The thing is I don’t feel shocked. Maybe it’s a misnomer. Shock doesn’t seem to describe what I feel. I just feel tired and sad. It probably didn’t help that my roommate Josh left this morning. Lainey, my new roommate also ended up leaving because of a family emergency. Maureen left this morning for a couple days too. So I feel totally abandoned. I think Josh leaving is the hardest. Maureen will come back and I hadn’t bonded that much with Lainey. Josh was here to welcome me when I came to Fox. He was kind and patient with me when I tried to learn the ins and outs of the dinning room and kitchen. He was very sympathetic.

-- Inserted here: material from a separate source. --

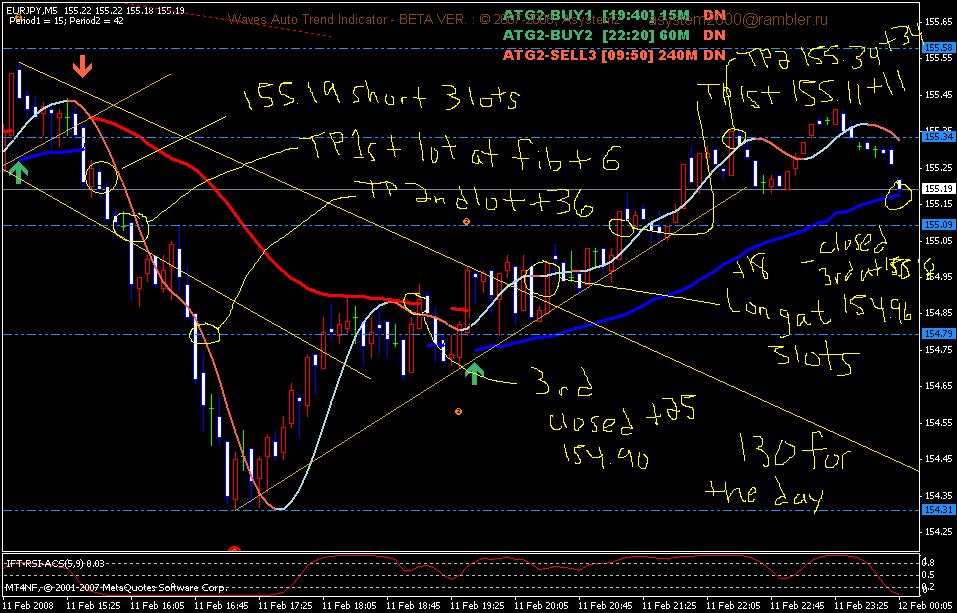This screenshot has height=613, width=957.
Task: Click the EURJPY,M5 chart title
Action: 30,11
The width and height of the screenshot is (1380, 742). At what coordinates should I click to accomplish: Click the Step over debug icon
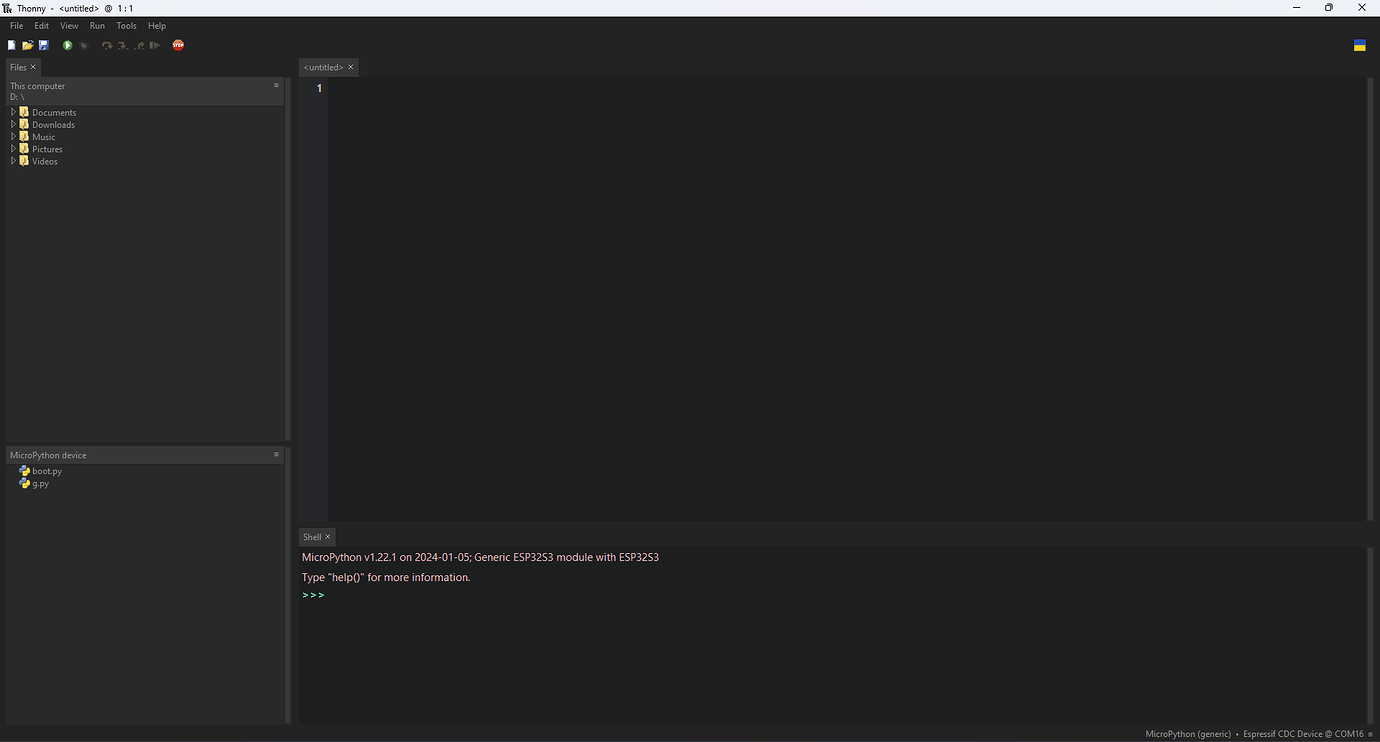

It’s hard to have friends leave me behind. I remember feeling this way when Rachel and Richard left when we lived together in Colorado. I got up early in the morning and our roommate Lydia made us pancakes for breakfast. Then Rachel and Richard left and the apartment felt empty without them. They’d brought a lot of fun and laughter and now there was quietness.
It was the same this morning. I got up early to see Josh and Lainey off even though I could have slept in for the first time in a long time. I try not to show my sadness anymore when people leave me. I try just to be happy for them. They left within ten minutes of each other and the house was silent.
Anyway, I’m sad. I don’t think I’ve ever felt like this before. It’s a weird, overwhelming feeling. It just sits on me. It’s like it has settled in like a bad cold. I don’t know what to do about it. I’m hoping this feeling will just pass.